(Items from a data source)
+-------+

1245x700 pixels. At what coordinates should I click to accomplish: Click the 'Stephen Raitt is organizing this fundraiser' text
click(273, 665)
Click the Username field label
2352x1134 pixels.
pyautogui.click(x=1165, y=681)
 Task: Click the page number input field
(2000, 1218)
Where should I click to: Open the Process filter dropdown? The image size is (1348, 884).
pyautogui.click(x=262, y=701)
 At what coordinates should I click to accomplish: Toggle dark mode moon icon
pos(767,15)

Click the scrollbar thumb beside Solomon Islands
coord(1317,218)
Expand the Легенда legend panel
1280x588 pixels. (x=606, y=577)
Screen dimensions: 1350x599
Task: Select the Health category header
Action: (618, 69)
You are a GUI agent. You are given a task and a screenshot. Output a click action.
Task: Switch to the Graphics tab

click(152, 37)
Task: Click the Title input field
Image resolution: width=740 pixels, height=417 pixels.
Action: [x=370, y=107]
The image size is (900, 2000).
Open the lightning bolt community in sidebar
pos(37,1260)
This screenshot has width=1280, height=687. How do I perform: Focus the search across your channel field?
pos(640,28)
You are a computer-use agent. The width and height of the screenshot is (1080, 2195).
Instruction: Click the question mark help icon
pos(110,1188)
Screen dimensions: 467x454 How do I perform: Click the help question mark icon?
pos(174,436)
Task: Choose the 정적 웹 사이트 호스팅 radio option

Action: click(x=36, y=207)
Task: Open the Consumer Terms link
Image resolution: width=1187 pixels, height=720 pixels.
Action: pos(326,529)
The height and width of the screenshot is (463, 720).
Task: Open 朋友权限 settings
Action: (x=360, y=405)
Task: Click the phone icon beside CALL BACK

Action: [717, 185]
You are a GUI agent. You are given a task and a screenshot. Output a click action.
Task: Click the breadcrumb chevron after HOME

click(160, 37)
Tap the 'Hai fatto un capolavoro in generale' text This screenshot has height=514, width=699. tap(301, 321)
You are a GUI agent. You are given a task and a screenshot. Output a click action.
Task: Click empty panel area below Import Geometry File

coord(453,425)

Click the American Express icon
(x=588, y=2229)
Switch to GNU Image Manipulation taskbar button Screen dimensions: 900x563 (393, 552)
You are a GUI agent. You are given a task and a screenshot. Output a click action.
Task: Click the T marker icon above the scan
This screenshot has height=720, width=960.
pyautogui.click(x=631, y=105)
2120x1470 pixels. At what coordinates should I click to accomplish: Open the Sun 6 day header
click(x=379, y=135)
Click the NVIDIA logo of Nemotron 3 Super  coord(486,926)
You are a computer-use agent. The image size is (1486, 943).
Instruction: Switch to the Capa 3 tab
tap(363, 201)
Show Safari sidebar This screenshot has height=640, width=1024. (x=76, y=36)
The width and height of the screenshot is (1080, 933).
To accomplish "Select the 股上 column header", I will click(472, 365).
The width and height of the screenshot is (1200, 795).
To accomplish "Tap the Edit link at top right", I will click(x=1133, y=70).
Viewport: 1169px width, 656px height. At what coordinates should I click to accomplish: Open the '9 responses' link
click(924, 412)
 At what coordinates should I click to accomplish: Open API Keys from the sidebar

+-------+

__Task instructions__
Please edit the items above so that each "icon" becomes "symbol", keeping all other text the same.

__The response__
1245x700 pixels. At what coordinates should I click to accomplish: Click the 'Stephen Raitt is organizing this fundraiser' text
click(273, 665)
Click the Username field label
2352x1134 pixels.
pyautogui.click(x=1165, y=681)
 Task: Click the page number input field
(2000, 1218)
Where should I click to: Open the Process filter dropdown? The image size is (1348, 884).
pyautogui.click(x=262, y=701)
 At what coordinates should I click to accomplish: Toggle dark mode moon symbol
pos(767,15)

Click the scrollbar thumb beside Solomon Islands
coord(1317,218)
Expand the Легенда legend panel
1280x588 pixels. (x=606, y=577)
Screen dimensions: 1350x599
Task: Select the Health category header
Action: (618, 69)
You are a GUI agent. You are given a task and a screenshot. Output a click action.
Task: Switch to the Graphics tab

click(152, 37)
Task: Click the Title input field
Image resolution: width=740 pixels, height=417 pixels.
Action: [x=370, y=107]
The image size is (900, 2000).
Open the lightning bolt community in sidebar
pos(37,1260)
This screenshot has width=1280, height=687. How do I perform: Focus the search across your channel field?
pos(640,28)
You are a computer-use agent. The width and height of the screenshot is (1080, 2195).
Instruction: Click the question mark help symbol
pos(110,1188)
Screen dimensions: 467x454 How do I perform: Click the help question mark symbol?
pos(174,436)
Task: Choose the 정적 웹 사이트 호스팅 radio option

Action: click(x=36, y=207)
Task: Open the Consumer Terms link
Image resolution: width=1187 pixels, height=720 pixels.
Action: pos(326,529)
The height and width of the screenshot is (463, 720).
Task: Open 朋友权限 settings
Action: (x=360, y=405)
Task: Click the phone symbol beside CALL BACK

Action: [717, 185]
You are a GUI agent. You are given a task and a screenshot. Output a click action.
Task: Click the breadcrumb chevron after HOME

click(160, 37)
Tap the 'Hai fatto un capolavoro in generale' text This screenshot has height=514, width=699. tap(301, 321)
You are a GUI agent. You are given a task and a screenshot. Output a click action.
Task: Click empty panel area below Import Geometry File

coord(453,425)

Click the American Express symbol
(x=588, y=2229)
Switch to GNU Image Manipulation taskbar button Screen dimensions: 900x563 (393, 552)
You are a GUI agent. You are given a task and a screenshot. Output a click action.
Task: Click the T marker symbol above the scan
This screenshot has height=720, width=960.
pyautogui.click(x=631, y=105)
2120x1470 pixels. At what coordinates should I click to accomplish: Open the Sun 6 day header
click(x=379, y=135)
Click the NVIDIA logo of Nemotron 3 Super  coord(486,926)
You are a computer-use agent. The image size is (1486, 943).
Instruction: Switch to the Capa 3 tab
tap(363, 201)
Show Safari sidebar This screenshot has height=640, width=1024. (x=76, y=36)
The width and height of the screenshot is (1080, 933).
To accomplish "Select the 股上 column header", I will click(472, 365).
The width and height of the screenshot is (1200, 795).
To accomplish "Tap the Edit link at top right", I will click(x=1133, y=70).
Viewport: 1169px width, 656px height. At what coordinates should I click to accomplish: Open the '9 responses' link
click(924, 412)
 At what coordinates should I click to accomplish: Open API Keys from the sidebar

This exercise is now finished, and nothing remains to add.